ENTRETIEN : CAROLINE MÉCARY

Avocate au barreau de Paris, spécialiste en droit de la famille, Caroline Mécary travaille sur la question des droits des homosexuels depuis 1997. Elle nous donne son interprétation des trois arrêts rendus par la Cour de cassation le 8 juillet dernier (v. ég. infra n o 4).

RJPF :

Que pensez-vous de ces trois décisions ?

C. Mécary :

L’arrêt qui a censuré les juges du fond pour avoir refusé d’accorder l’ exequatur à un jugement étranger prononçant l’adoption d’un enfant par la compagne de sa mère biologique constitue une avancée considérable car elle aboutit à reconnaître qu’un enfant peut avoir juridiquement deux parents de même sexe. Pour la première fois, la Cour de cassation considère que l’homosexualité est indifférente au regard de la parenté, elle ne heurte plus la conception française de l’ordre public international. L’attendu de principe le montre bien : ce qui importe, c’est la protection pleine et entière de l’enfant, assurée en l’espèce par une adoption qui permet aussi le partage de l’autorité parentale entre la mère biologique et l’adoptante de l’enfant. Que l’article 365 du Code civil français ne permette pas d’aboutir à ce résultat est indifférent car la décision étrangère, elle, y parvient. Cet arrêt est à rapprocher de la décision du même jour ayant transmis au Conseil constitutionnel une question prioritaire de constitutionnalité portant sur cet article 365. Ce renvoi montre que la Cour de cassation considère comme sérieux et potentiellement fondé le fait que ce texte crée une discrimination à l’égard des couples de concubins ou de pacsés puisqu’en cas d’adoption simple de l’enfant par le compagnon ou la compagne du parent biologique, celui-ci se retrouve privé de l’autorité parentale, alors que cette perte n’existe pas dans les couples mariés.

RJPF :

La Convention européenne des droits de l’homme a-t-elle exercé une influence ?

C. M. :

Oui, je le pense.
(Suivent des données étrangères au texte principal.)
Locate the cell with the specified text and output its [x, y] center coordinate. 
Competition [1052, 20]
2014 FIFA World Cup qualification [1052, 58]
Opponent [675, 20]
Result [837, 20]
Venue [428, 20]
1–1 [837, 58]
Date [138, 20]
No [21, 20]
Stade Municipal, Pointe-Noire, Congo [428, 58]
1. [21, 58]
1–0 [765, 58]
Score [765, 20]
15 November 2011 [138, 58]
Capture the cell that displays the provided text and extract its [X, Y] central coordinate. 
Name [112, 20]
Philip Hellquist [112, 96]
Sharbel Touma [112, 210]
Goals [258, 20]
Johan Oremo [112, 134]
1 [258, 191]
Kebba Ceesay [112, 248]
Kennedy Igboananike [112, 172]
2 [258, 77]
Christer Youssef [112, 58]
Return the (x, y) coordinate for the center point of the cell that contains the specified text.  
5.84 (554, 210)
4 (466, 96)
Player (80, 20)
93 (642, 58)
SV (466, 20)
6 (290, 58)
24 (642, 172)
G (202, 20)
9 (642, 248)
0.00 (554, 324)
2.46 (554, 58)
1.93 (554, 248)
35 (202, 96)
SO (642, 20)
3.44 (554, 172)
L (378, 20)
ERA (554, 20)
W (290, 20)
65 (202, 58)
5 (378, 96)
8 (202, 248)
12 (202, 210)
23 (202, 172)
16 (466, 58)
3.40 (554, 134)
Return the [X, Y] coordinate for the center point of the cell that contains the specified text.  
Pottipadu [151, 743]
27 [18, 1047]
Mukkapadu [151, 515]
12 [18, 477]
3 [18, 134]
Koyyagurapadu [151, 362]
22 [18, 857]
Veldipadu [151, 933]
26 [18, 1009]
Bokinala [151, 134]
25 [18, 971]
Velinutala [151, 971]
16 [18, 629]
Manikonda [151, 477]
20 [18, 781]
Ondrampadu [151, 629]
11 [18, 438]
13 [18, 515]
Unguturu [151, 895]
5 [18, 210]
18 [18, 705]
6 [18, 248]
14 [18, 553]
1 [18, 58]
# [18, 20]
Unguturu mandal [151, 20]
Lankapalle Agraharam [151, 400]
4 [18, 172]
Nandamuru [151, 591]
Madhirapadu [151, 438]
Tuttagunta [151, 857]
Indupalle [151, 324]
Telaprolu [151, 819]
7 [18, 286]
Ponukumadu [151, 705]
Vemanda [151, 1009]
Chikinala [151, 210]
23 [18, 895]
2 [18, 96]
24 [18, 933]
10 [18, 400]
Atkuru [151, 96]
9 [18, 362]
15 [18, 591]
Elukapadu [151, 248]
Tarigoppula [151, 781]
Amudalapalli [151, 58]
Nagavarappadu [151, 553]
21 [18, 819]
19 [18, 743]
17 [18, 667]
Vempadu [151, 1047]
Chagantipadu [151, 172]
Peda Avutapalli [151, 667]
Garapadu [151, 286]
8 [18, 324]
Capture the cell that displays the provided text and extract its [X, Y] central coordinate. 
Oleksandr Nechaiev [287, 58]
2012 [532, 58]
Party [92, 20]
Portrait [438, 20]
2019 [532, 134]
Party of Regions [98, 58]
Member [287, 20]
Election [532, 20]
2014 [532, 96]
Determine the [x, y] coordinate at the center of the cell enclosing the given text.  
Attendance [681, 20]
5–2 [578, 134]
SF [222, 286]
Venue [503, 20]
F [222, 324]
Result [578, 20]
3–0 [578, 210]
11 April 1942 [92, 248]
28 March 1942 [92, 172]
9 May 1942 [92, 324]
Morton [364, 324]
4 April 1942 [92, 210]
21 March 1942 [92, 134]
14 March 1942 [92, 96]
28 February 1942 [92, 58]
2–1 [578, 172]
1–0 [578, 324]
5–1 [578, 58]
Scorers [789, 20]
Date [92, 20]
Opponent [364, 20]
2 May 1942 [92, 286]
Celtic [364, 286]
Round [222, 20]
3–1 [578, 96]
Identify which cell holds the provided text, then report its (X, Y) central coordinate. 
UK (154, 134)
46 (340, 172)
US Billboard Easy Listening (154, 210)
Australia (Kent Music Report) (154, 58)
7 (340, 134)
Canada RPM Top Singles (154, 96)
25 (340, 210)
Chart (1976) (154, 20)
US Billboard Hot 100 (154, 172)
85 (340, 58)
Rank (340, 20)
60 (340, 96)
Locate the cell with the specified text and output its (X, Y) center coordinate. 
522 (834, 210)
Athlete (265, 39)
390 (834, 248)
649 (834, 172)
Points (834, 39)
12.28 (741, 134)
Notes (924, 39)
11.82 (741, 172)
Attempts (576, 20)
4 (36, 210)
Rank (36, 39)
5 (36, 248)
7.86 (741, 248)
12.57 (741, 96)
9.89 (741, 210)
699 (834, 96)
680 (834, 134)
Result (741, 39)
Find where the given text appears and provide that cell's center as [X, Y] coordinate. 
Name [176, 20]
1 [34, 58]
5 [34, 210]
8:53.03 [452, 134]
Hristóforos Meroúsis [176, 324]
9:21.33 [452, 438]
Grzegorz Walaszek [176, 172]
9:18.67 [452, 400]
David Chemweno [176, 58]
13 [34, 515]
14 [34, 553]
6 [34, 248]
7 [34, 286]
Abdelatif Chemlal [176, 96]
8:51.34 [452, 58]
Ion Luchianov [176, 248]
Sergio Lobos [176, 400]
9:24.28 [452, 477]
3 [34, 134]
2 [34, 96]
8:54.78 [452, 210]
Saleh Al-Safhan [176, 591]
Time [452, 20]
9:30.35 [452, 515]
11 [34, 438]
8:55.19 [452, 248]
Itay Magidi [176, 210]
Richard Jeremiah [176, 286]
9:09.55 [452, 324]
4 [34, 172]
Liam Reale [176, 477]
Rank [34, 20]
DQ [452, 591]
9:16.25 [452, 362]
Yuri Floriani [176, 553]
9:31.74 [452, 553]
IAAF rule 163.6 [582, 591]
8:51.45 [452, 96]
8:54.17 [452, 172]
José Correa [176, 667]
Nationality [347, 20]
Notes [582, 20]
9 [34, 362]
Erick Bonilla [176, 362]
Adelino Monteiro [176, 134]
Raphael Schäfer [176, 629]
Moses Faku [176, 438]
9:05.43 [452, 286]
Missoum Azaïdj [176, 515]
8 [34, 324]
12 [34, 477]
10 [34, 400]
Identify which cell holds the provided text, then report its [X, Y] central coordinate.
Je suis convaincue que la CEDH aurait jugé que le refus d’exequatur de ce jugement d’adoption américain, qui crée donc un droit pour l’enfant, aurait été contraire aux dispositions de l’article 8 de la Convention, conformément à son arrêt Wagner du 28 juin 2007. De la même manière, j’ai la ferme conviction que l’article 365 du Code civil viole le principe de non-discrimination et le droit de mener une vie privée et familiale, et ce d’autant que la CEDH vient de reconnaître dans un arrêt Schalk du 24 juin 2010 qu’un couple de deux hommes peut prétendre au droit à la vie familiale au sens de la Convention. C’est sans doute également l’avis des magistrats de la Cour de cassation, qui ont très certainement anticipé la position de la CEDH dans les deux décisions évoquées.

RJPF :

Que penser de la troisième décision, qui refuse une délégation partage de l’autorité parentale ?

C. M. :

Vous avez raison de faire état de ce troisième arrêt rendu aussi le 8 juillet 2010 car je crois qu’il faut décrypter ces trois décisions ensemble. Dans ce dernier arrêt, qui est un arrêt d’espèce à la différence de celui sur l’ exequatur , la Cour de cassation semble dire que la voie de la délégation d’autorité parentale n’est pas la réponse adéquate aux questions juridiques que posent les familles homoparentales. La bonne voie, c’est l’ouverture de l’adoption par le parent social, seule solution satisfaisante pour protéger pleinement les enfants, qui autrement subissent une discrimination, si l’on compare leur situation avec celle des enfants qui ont juridiquement deux parents, lorsqu’ils sont de sexe différent.